PAGE.
What happened: Leading Indian digital asset exchange expects relaxation of tax regime
How is this significant?
- CoinDCX, India’s largest crypto exchange (and industry unicorn) believes that India may soon be forced to relax its regulatory approach towards digital asset trading, after initial efforts proved to be directly counterproductive
- 16 months ago, India applied a 1% TDS tax on all crypto exchange transactions, intended as a means to track buying and selling, rather than raising revenue—however this shrunk margins for any high frequency traders and crippled competitiveness on both the local and international scene
- CEO Sumit Gupta told Bloomberg that this approach has proved unsustainable for the government, driving 95% of local volume offshore; “The whole purpose of the TDS was to track and trace transactions but that is getting defeated”
- This has led to losses for the Indian economy, as Chainalysis data reveals India received $250bn worth of crypto in the January-June period; second only to the US
- Gupta says that despite these shrinking volumes, CoinCDX currently maintains a 5-year runway for operations
- Whilst Gupta expects the Indian government to reverse their TDS tax policy in the near future, he cautions that it will likely be a while longer before the country has a specific regulatory regime for the asset class, as next year’s political activity will be dominated by India’s general election
What happened: Banking news
How is this significant?
- Alongside HSBC’s foray into the gold tokenisation market, several other international banks announced developments in the digital asset realm this week
- St Galler, the 5th-largest cantonal bank in Switzerland launched digital asset custody services for wealth management clients (expanding to retail) this week, in association with Swiss crypto bank SEBA
- The offering is initially limited to Bitcoin and Ether, with further assets to be added in future based on client demand
- Falk Kohlmann, Head of Market Services at St.Galler Kantonalbank said in a press release “Thanks to our cooperation with SEBA Bank, we’ve implemented a straightforward initial setup, which allows us to learn and grow well aligned to our clients’ needs”
- SEBA’s Christian Bieri noted a widening scope of interest in the bank’s homeland; “It’s the first bank with a clear retail focus that we have onboarded and an example of the development we are seeing in Switzerland”
- Elsewhere in Switzerland, the Swiss National Bank stepped up wholesale CBDC development efforts this week, announcing a pilot alongside SIX Digital Exchange and 6 local banks
- According to a press release, the “Helvetia III” pilot phase will run from December to June, and “will create a tokenized version of the Swiss franc as a settlement instrument between financial institutions for digital securities transactions on the SDX”
- The six banks involved are Banque Cantonale Vaudoise, Basler Kantonalbank, Commerzbank, Hypothekarbank Lenzburg, UBS, and Zürcher Kantonalbank
- Kasikorn (aka K-Bank), one of Thailand’s largest banks, spent $103m this week to acquire a 97% stake in local digital asset exchange Satang, which it plans to rebrand as Orbit Trade
- One month prior, K-Bank announced a $100m investment fund focused on Web3, AI, and tech
- Digital assets appear to be gaining steam in Thailand; the new government plans to “airdrop” 10,000 Baht in digital money as an economic stimulus to every Adult Thai citizen through a new “super-app” by the end of Q1 next year
What happened: $900bn German asset manager DWS prepares crypto ETFs
How is this significant?

YOUR TASK. In the crypto news digest, condense the passage beginning "16 months ago, India applied" into one shorter sentence that keeps its main facts. Rely on the digest alone.

COLLECTED DATA.
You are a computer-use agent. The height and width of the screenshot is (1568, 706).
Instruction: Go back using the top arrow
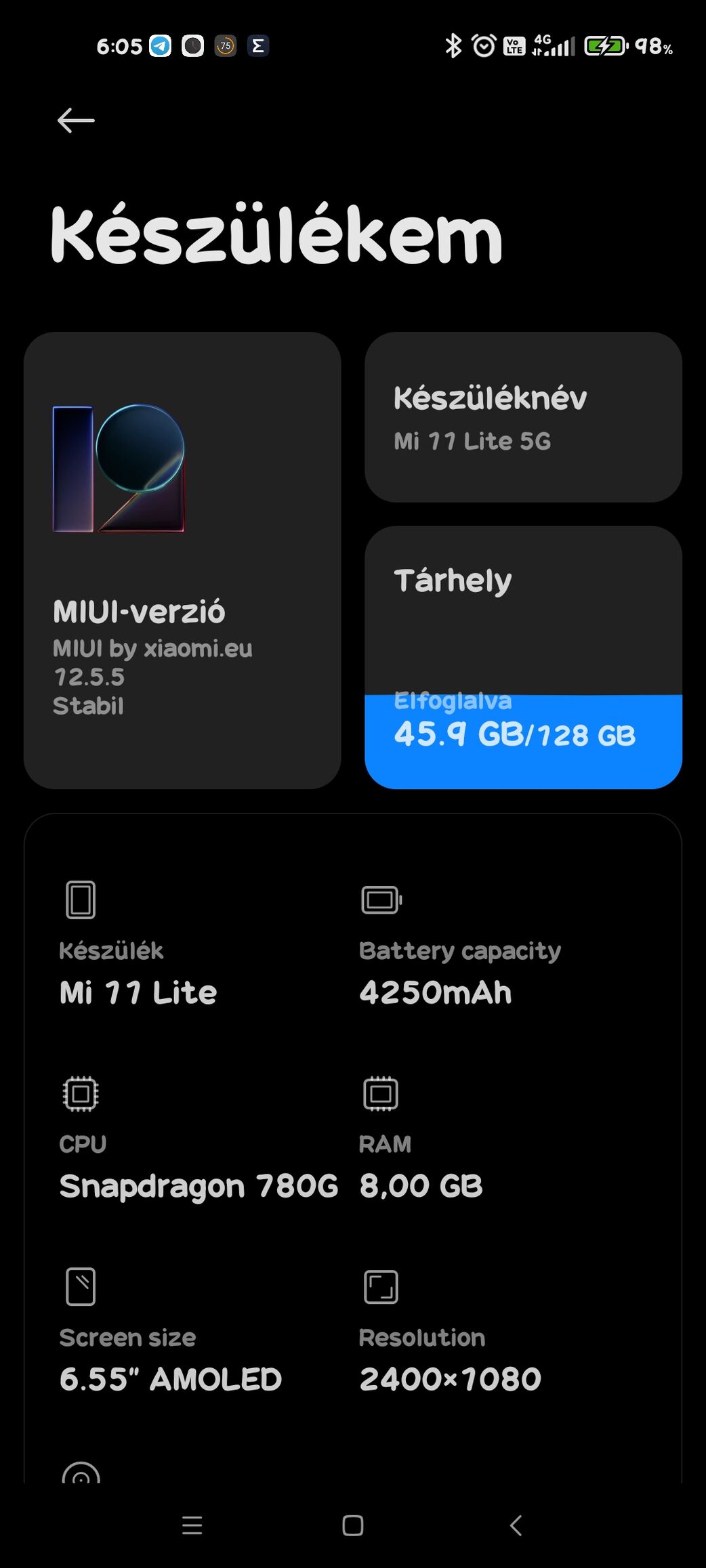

RESULT. Sixteen months ago India placed a 1% TDS tax on all crypto exchange transactions to track trading rather than raise revenue, but it shrank margins for high frequency traders and hurt competitiveness both locally and internationally.